Task prompt: Reproduce each of the entries below, substituting "check box" for every occurrence of "checkbox" and leaving all other text unaltered.

Raw records:
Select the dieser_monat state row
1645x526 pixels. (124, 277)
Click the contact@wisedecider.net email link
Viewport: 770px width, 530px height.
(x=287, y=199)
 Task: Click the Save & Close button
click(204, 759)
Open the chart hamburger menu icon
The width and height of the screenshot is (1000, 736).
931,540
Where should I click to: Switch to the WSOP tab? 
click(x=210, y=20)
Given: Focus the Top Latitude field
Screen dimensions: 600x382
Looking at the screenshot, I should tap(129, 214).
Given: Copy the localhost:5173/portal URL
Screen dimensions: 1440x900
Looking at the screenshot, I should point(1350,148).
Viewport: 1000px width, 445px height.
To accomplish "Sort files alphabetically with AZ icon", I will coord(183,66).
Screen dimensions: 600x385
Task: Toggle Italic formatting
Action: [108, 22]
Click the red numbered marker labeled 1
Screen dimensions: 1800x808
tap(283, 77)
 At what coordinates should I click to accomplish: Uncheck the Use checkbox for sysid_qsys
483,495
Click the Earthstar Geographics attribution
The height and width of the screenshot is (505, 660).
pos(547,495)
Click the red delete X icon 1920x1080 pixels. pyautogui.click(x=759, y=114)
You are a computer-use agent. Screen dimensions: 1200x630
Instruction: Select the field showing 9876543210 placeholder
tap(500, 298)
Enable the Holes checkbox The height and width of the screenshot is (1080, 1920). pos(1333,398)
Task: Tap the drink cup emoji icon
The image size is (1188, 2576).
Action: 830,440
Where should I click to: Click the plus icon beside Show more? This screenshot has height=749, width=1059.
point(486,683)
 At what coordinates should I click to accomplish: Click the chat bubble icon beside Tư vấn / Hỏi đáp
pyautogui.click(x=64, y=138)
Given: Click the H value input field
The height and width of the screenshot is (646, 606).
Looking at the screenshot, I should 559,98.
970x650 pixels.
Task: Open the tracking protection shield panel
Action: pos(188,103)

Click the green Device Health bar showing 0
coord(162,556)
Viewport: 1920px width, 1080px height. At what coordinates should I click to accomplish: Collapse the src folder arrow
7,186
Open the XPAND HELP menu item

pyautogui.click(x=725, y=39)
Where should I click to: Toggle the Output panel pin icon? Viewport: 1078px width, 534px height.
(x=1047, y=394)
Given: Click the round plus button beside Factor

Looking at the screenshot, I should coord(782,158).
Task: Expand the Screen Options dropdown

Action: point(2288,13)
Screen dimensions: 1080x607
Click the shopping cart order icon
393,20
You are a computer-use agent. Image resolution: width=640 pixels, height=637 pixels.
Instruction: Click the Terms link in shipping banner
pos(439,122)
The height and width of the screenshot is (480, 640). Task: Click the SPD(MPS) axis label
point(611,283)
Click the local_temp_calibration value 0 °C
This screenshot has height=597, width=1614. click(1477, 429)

Exercise answer:
Select the dieser_monat state row
1645x526 pixels. (124, 277)
Click the contact@wisedecider.net email link
Viewport: 770px width, 530px height.
(x=287, y=199)
 Task: Click the Save & Close button
click(204, 759)
Open the chart hamburger menu icon
The width and height of the screenshot is (1000, 736).
931,540
Where should I click to: Switch to the WSOP tab? 
click(x=210, y=20)
Given: Focus the Top Latitude field
Screen dimensions: 600x382
Looking at the screenshot, I should tap(129, 214).
Given: Copy the localhost:5173/portal URL
Screen dimensions: 1440x900
Looking at the screenshot, I should point(1350,148).
Viewport: 1000px width, 445px height.
To accomplish "Sort files alphabetically with AZ icon", I will coord(183,66).
Screen dimensions: 600x385
Task: Toggle Italic formatting
Action: [108, 22]
Click the red numbered marker labeled 1
Screen dimensions: 1800x808
tap(283, 77)
 At what coordinates should I click to accomplish: Uncheck the Use check box for sysid_qsys
483,495
Click the Earthstar Geographics attribution
The height and width of the screenshot is (505, 660).
pos(547,495)
Click the red delete X icon 1920x1080 pixels. pyautogui.click(x=759, y=114)
You are a computer-use agent. Screen dimensions: 1200x630
Instruction: Select the field showing 9876543210 placeholder
tap(500, 298)
Enable the Holes check box The height and width of the screenshot is (1080, 1920). pos(1333,398)
Task: Tap the drink cup emoji icon
The image size is (1188, 2576).
Action: 830,440
Where should I click to: Click the plus icon beside Show more? This screenshot has height=749, width=1059.
point(486,683)
 At what coordinates should I click to accomplish: Click the chat bubble icon beside Tư vấn / Hỏi đáp
pyautogui.click(x=64, y=138)
Given: Click the H value input field
The height and width of the screenshot is (646, 606).
Looking at the screenshot, I should 559,98.
970x650 pixels.
Task: Open the tracking protection shield panel
Action: pos(188,103)

Click the green Device Health bar showing 0
coord(162,556)
Viewport: 1920px width, 1080px height. At what coordinates should I click to accomplish: Collapse the src folder arrow
7,186
Open the XPAND HELP menu item

pyautogui.click(x=725, y=39)
Where should I click to: Toggle the Output panel pin icon? Viewport: 1078px width, 534px height.
(x=1047, y=394)
Given: Click the round plus button beside Factor

Looking at the screenshot, I should coord(782,158).
Task: Expand the Screen Options dropdown

Action: point(2288,13)
Screen dimensions: 1080x607
Click the shopping cart order icon
393,20
You are a computer-use agent. Image resolution: width=640 pixels, height=637 pixels.
Instruction: Click the Terms link in shipping banner
pos(439,122)
The height and width of the screenshot is (480, 640). Task: Click the SPD(MPS) axis label
point(611,283)
Click the local_temp_calibration value 0 °C
This screenshot has height=597, width=1614. click(1477, 429)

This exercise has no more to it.